Posted by: talkville on Jul 10, 2008 11:59 PM   
Current rating: Not yet rated    [1 = poor; 5 = excellent]
It is well any time hostages of any other are liberated.

But please! Inquire for yourselves! No small factor is that this is an Election Year in the USA, an element of first-rate importance for many of many persuasions! It is immensely important, given the 'propaganda-aura' in all sections of the media and on constant display daily. Seek out sources and historical developments with regard to Colombia and it's internal dynamics. There is an article well worth reading in Monthly Review by the Political Representative of FARC-EP. One need not BELIEVE him, but for those whose knowledge of Other-Worldly affairs is based on what is reported in the USA almost exclusively, it is incumbent in these times to do a little 'self-service' and historical research into the present of Colombia.

Several years ago FARC DID try to enter the political process and formed a competitive party democratically competing for votes. Research for yourselves the outcome for its leaders, supporters and strongest representatives in that endeavor. Context is crucial, and there are always more than one aspect to any narratives or events.

Whether you agree or not with Farc or with Uribe or even with any other Interests involved in Colombia's travails, clear thinking and adequate historical information is of the utmost necessity in these matters; especially given the Election Year and its outcomes.

After all Farc's emergence doesn't stretch THAT far into the past - perhaps the 60's at most; more near '70's and ''80's. If anything, the mere label "terrorists" can just as well be addressed to Uribe's contingent as Farc's. There are many interests in the advancements and actual progress for the Colombian peoples. Some of these interests most definitely have little or no concern in the conditions of existence of a large and majoritarian part of the Colombian social structure. And ALL of them, in one way or another, are and must be involved whether discreetly or directly in the "Drug Trade" there-- after all it is an immense source of revenue for the Colombian State and certain of its population. Relations with such as drug-traders' are not so clear cut or seemingly 'complicit' as others. The drug-traders themselves form an independent political, economic and social role of immense proportions -- regardless of those with whom they "do business".
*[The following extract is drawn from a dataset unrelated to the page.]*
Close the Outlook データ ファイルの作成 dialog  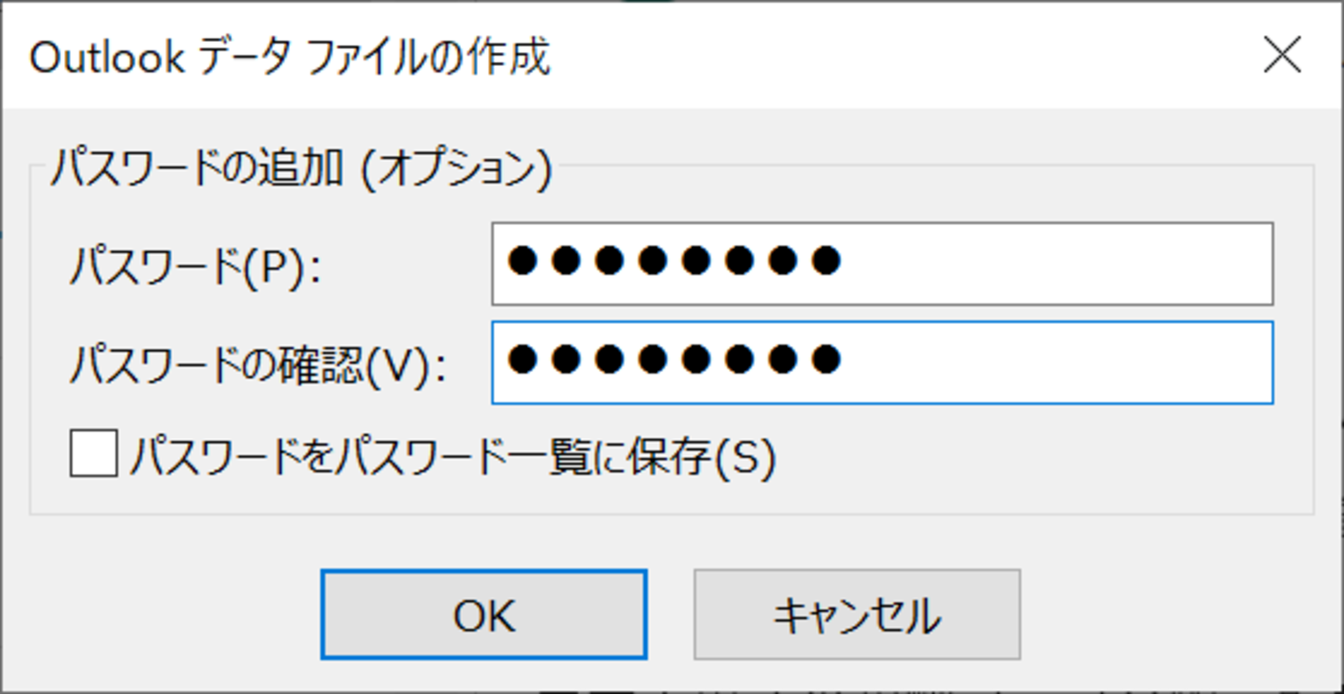click(1282, 57)
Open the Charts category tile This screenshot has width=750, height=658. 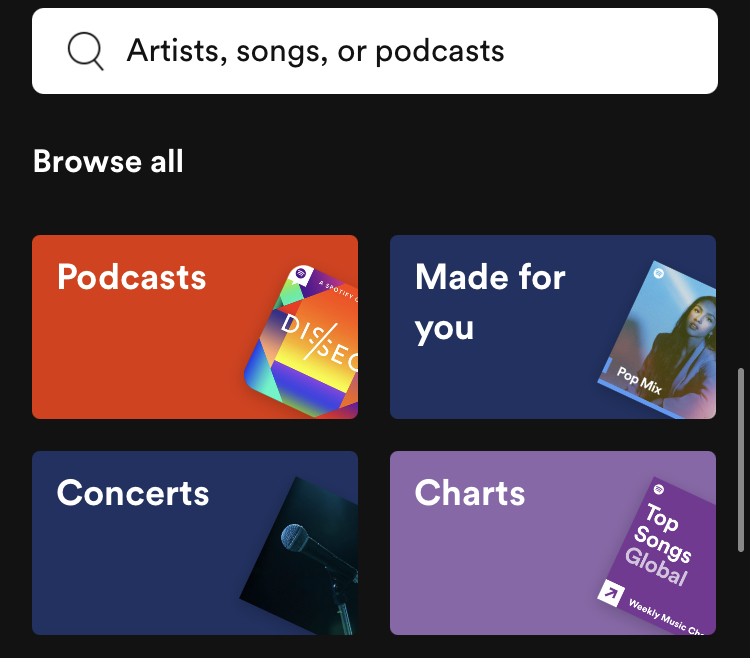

Besides the liberation of the hostages, it is very plain that much of this is meant for consumption, not in Colombia, but here in the US, in France and Europe and in places OTHER than Colombia itself. It is very easy and simple to render opinions and perspectives, we all do this kind of thing at least sometimes. Rendering INFORMED opinions and becoming aware of ALL the interests and interested parties in any given event seems a worthwhile and much needed task; in some situations more than others. It should be at least amply evident by now that it is most certainly not enough to BELIEVE the 'news' as reported and repeated by what is referred to as the Mainstream Media.

There are peoples everywhere that want to live, need to live, dignified, stable and secure and even minimally participate in the affairs of their communities, their children, their regions or their States. One may perhaps have to 'dig' a little bit now and then and do some clear and balanced thinking. How can that hurt? There's sufficient information 'out there'; inquire!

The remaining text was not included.